One day, I saw my son pick up a rock and hurl it in the direction of a neighbor friend. Horrified, I called him over and asked him what he was doing. He replied, “I was being David.”
You see, there’s this problem I have with the Bible and children. Most of it’s not for them. It’s full of stuff that is totally inappropriate for children. I was happy when The Christian Century recently had a feature article that acknowledged this (March 6, 2013 issue). The front cover has a picture of an antiquated Bible, and superimposed on top of it is the familiar MPAA R-rating symbol. In the small font, it describes the content of the Bible that earns it an R-rating (in the same fashion the MPAA does for motion pictures): violence, sexuality, rape, etc. The article talks about the pros and cons of different children’s Bibles, sometimes in humorous fashion. Here’s the author’s description of the Bible I primarily read with my children: “Its overall tone is upbeat and cheerful, so much so that even a grinning Goliath appears on the cover next to little David, slingshot in hand.”
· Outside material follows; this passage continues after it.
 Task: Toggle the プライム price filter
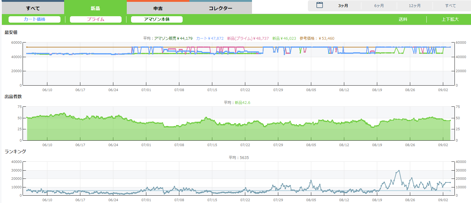pos(96,19)
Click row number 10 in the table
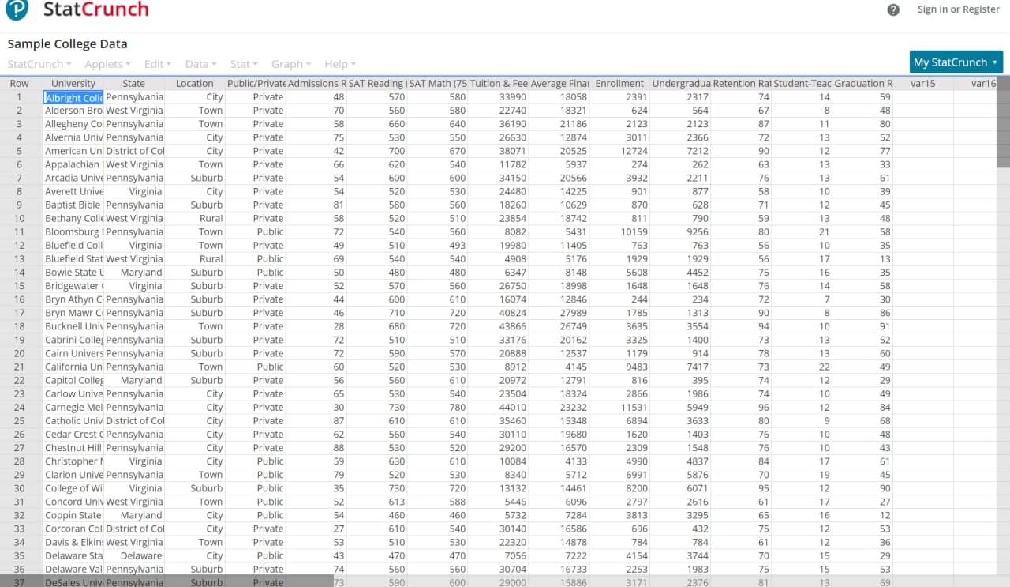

David and Goliath, compared to some of the other stuff, is actually a pretty tame and harmless story. But even that had the unintended consequence of making my son associate rock-slinging with the good guy. I was raised in the Southern Baptist culture, and in that context, the working assumption is that any story in the Bible is valuable for children simply because it’s in the Bible. The Bible is somewhat seen as an end in itself, and the thinking is that we’ve done our job as long as we’ve imparted unto children the knowledge of the stories contained therein. I challenge this assumption.
Reading the Bible with children is an art, not a science. It’s a little more like a dance than a formula. How do you read the Bible with preschoolers and toddlers (the ages of my children)? Well, first of all, you’re lucky if you get them listening to begin with. If you do, they might ask to switch to a different story at moment’s notice, mid-sentence. And you also have to be ready to field off-the-wall, “how-did-they-think-of-that?” questions. I’m not sure how to navigate all of it, but I AM convinced that Bible reading with my kids should look more like the children sitting in Jesus’ lap than a scripture memorization chart.
Within this context, I try to do and remember a few things.
First, I try to balance what I want my children to learn with what fascinates them. If my goal is to help them develop a passion and interest for this book, I need to be willing every once in a while to sit there and talk about which disciple it is that has blonde hair…even though none of them did.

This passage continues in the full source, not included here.